[Available data Boundary: Start]
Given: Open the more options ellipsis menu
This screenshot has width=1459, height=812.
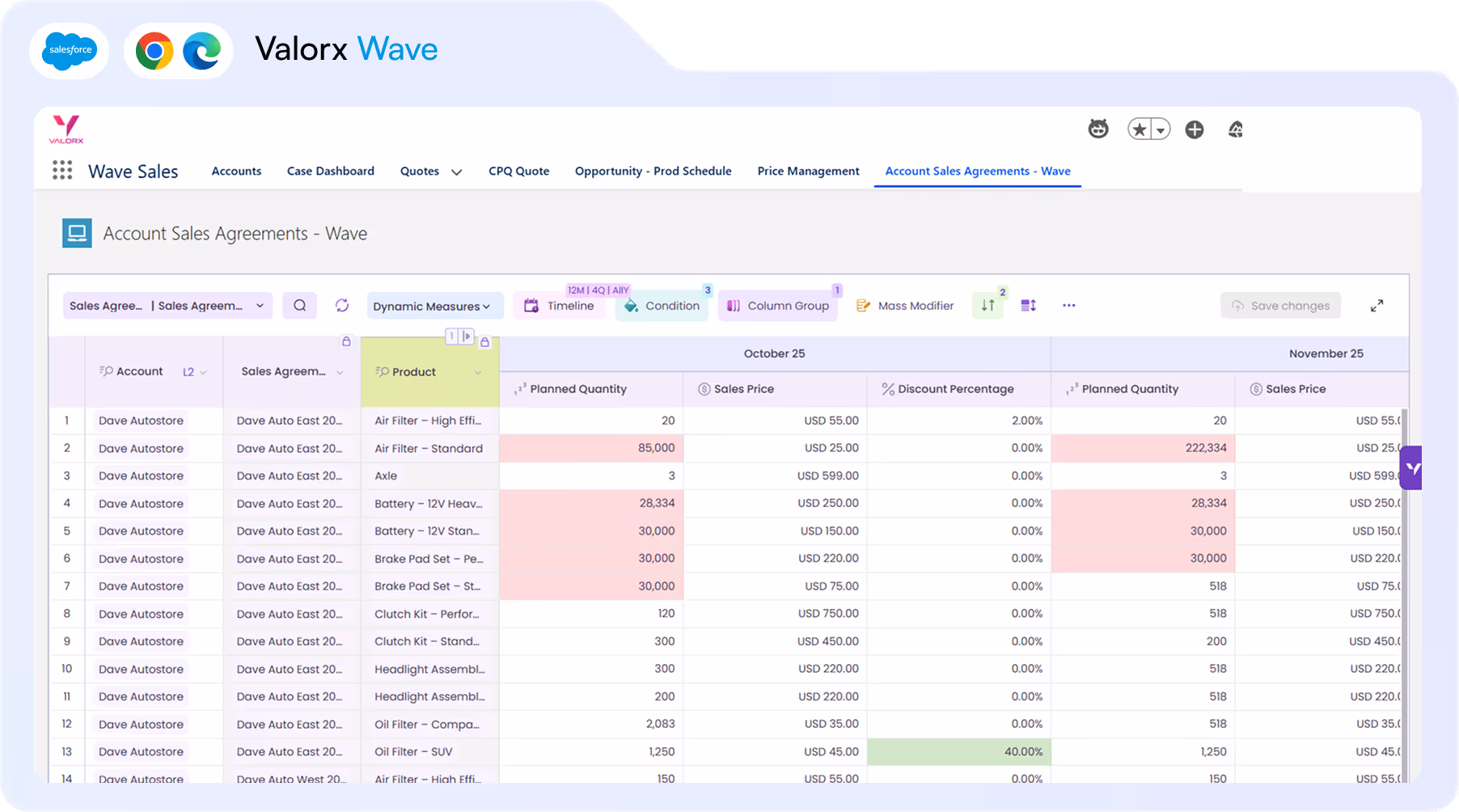Looking at the screenshot, I should point(1069,306).
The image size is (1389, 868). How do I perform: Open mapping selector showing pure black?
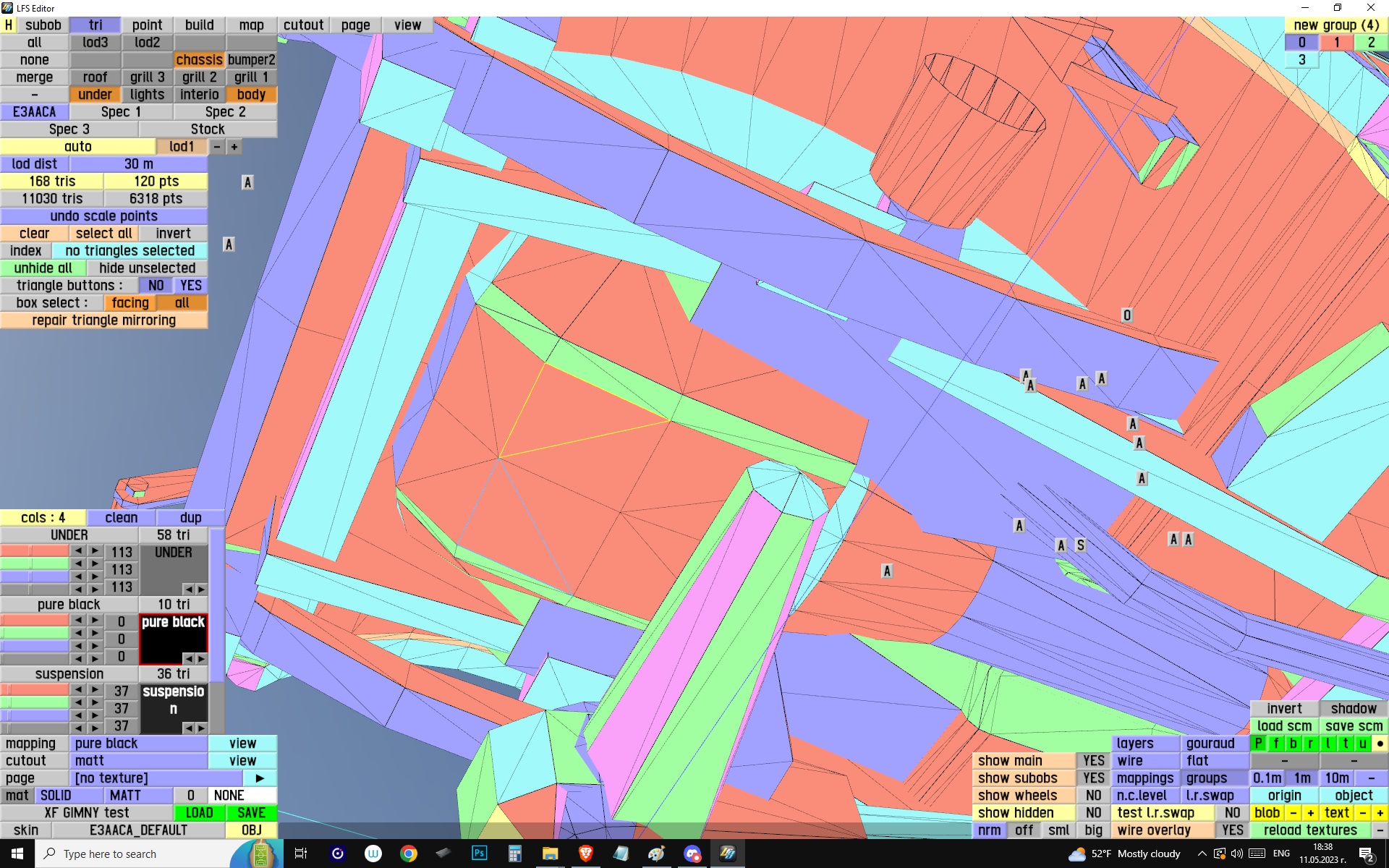(138, 743)
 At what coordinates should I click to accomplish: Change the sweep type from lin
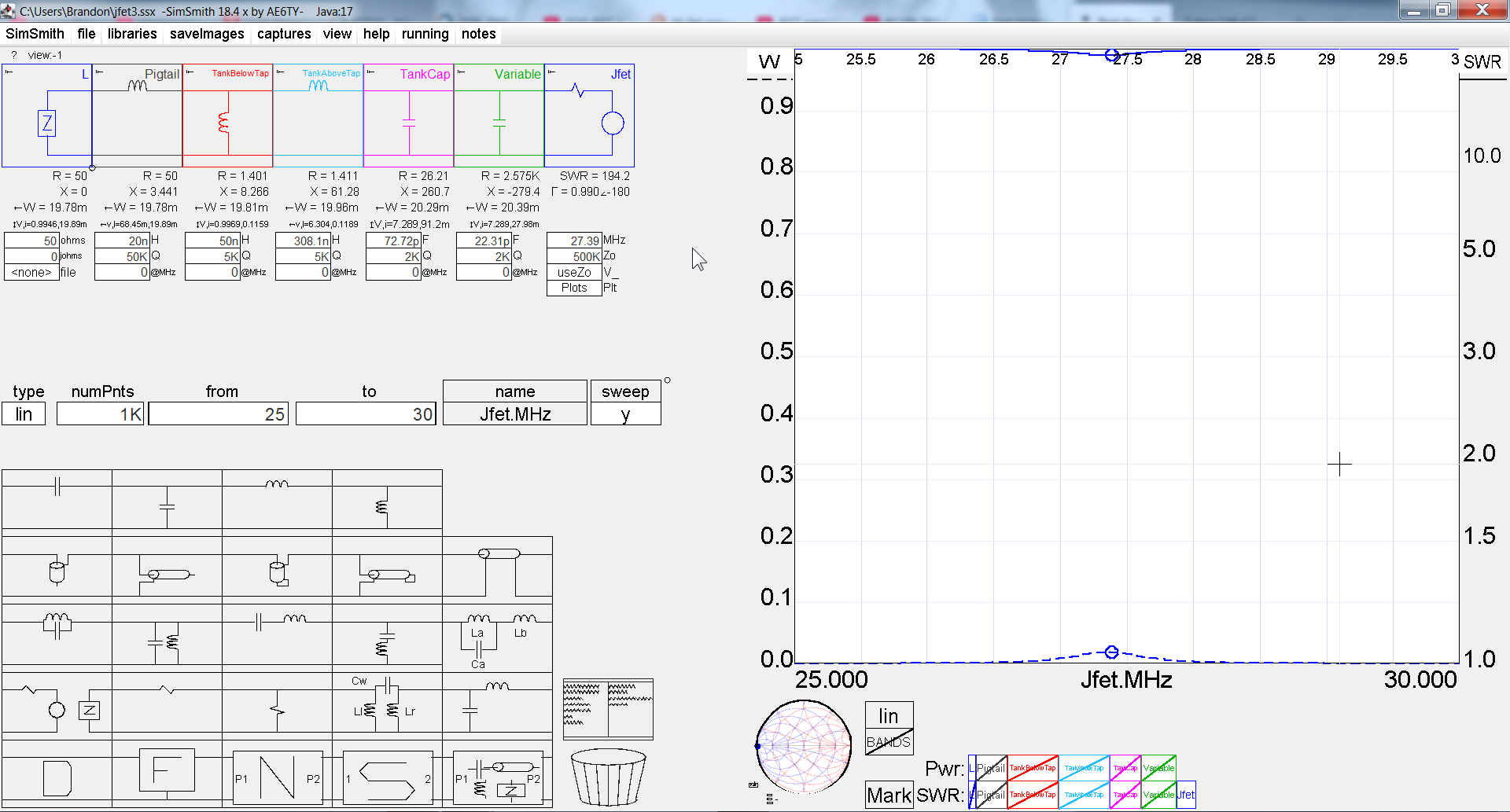click(24, 413)
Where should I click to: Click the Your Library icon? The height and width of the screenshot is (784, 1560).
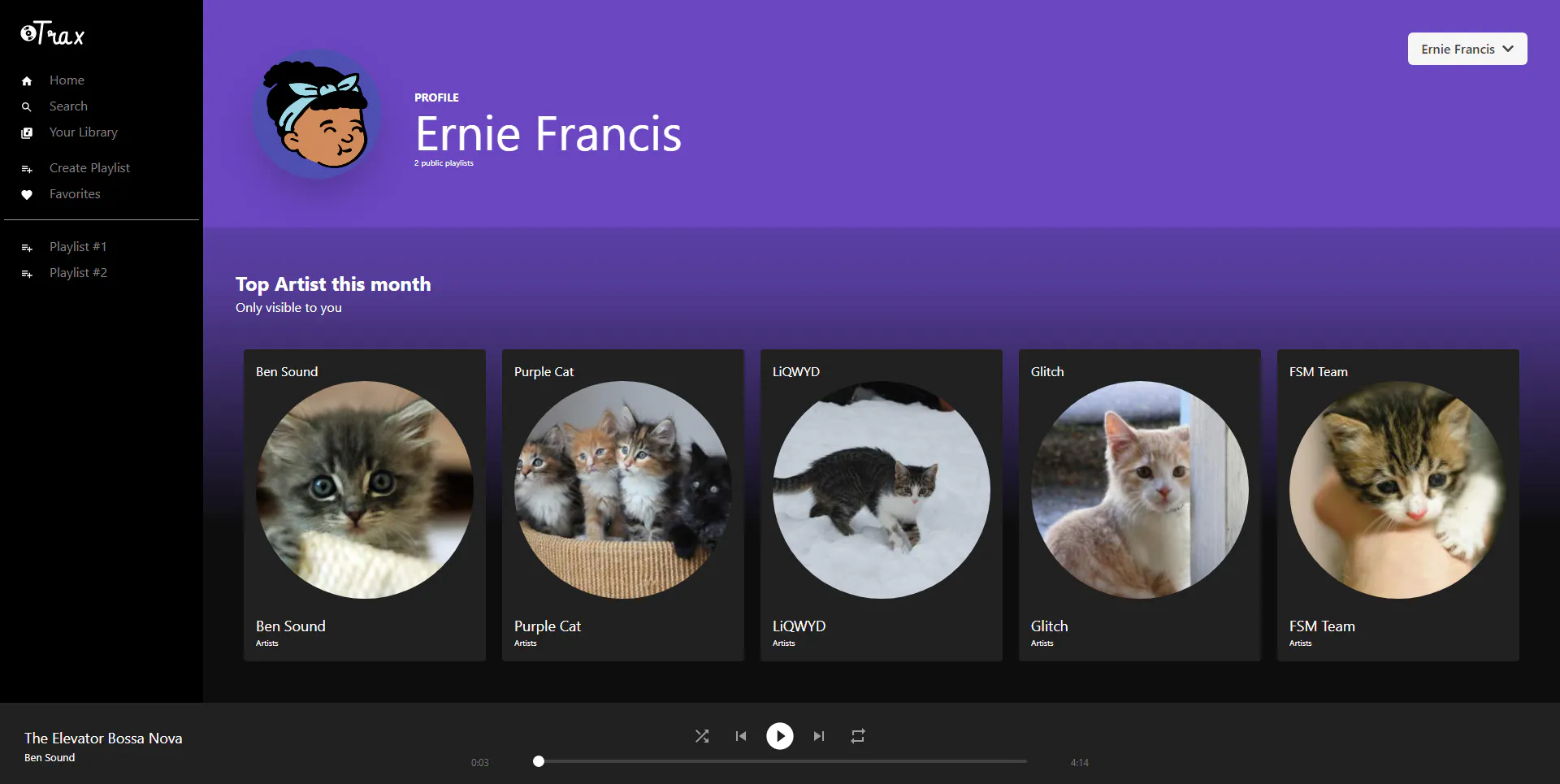click(27, 132)
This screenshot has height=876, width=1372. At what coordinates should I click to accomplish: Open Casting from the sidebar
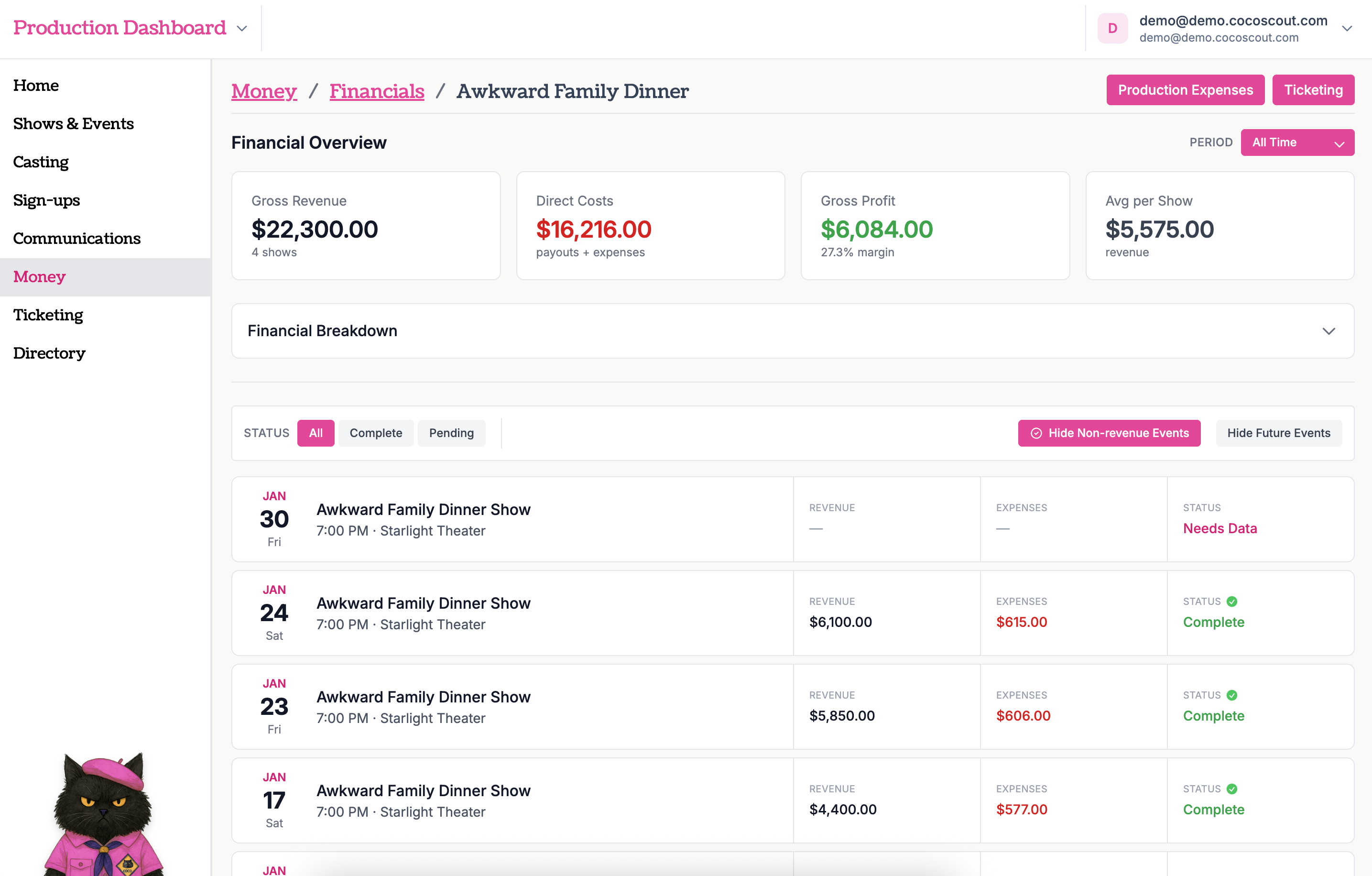41,162
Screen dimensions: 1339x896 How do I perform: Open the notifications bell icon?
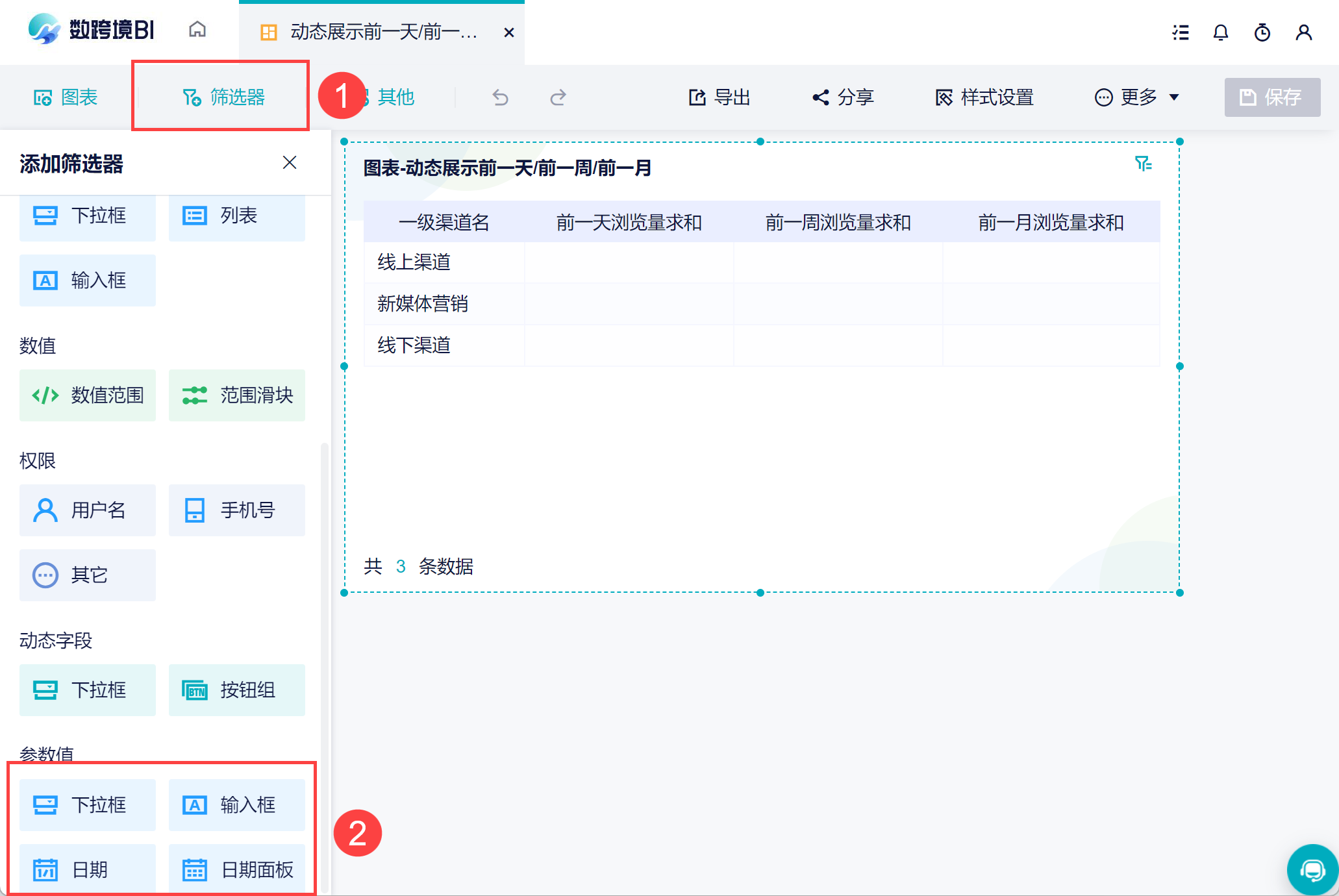coord(1220,32)
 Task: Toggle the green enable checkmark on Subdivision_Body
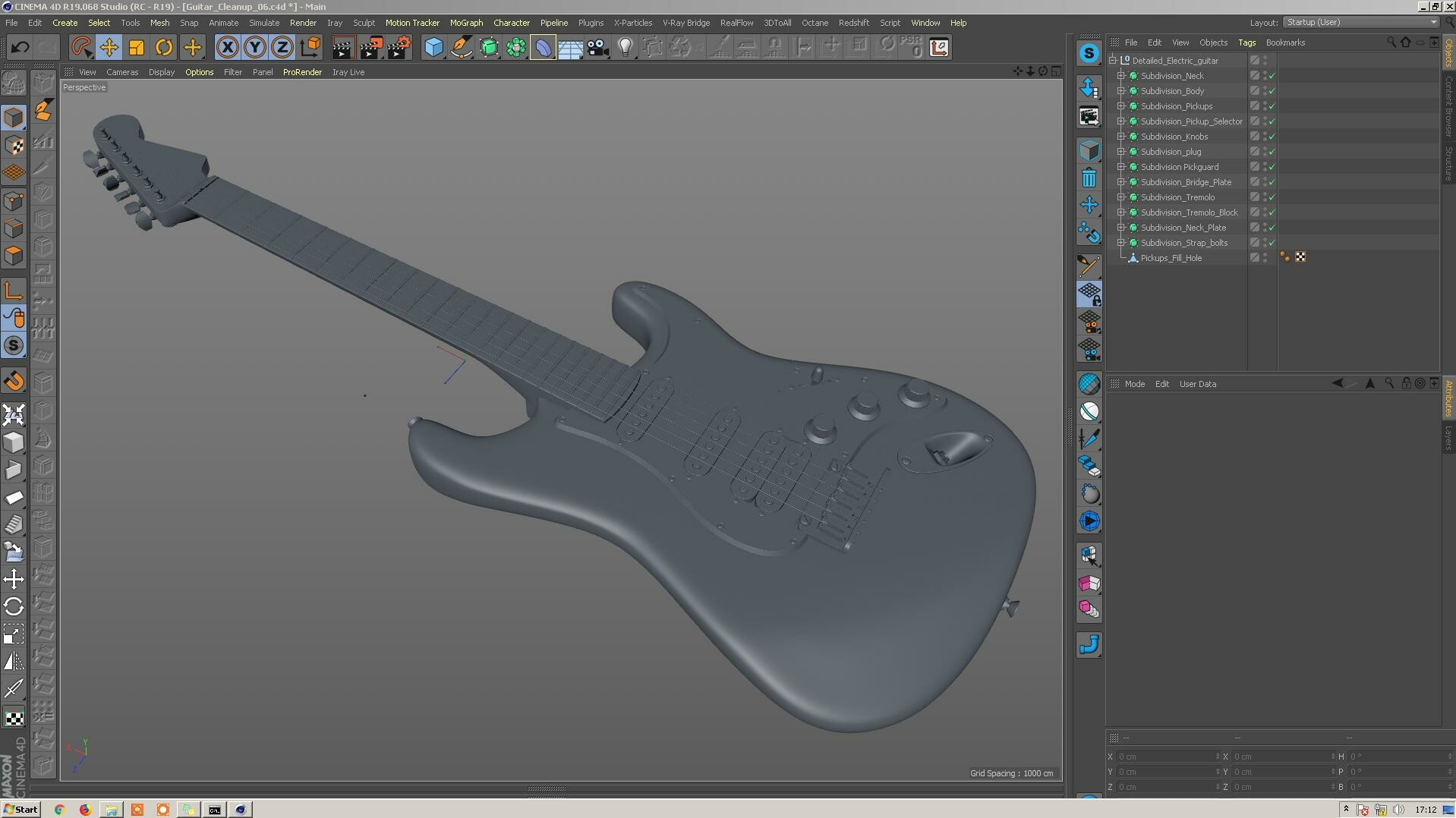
[Available data Boundary: End]
*Try it*
Line for line, restate the data above and omit every picture.

*Result below*
Given: Open the more options ellipsis menu
This screenshot has width=1459, height=812.
Looking at the screenshot, I should point(1069,306).
The image size is (1389, 868). How do I perform: Open mapping selector showing pure black?
(138, 743)
 At what coordinates should I click to accomplish: Change the sweep type from lin
click(24, 413)
Where should I click to: Click the Your Library icon? The height and width of the screenshot is (784, 1560).
click(27, 132)
This screenshot has height=876, width=1372. At what coordinates should I click to accomplish: Open Casting from the sidebar
41,162
Screen dimensions: 1339x896 How do I perform: Open the notifications bell icon?
coord(1220,32)
 Task: Toggle the green enable checkmark on Subdivision_Body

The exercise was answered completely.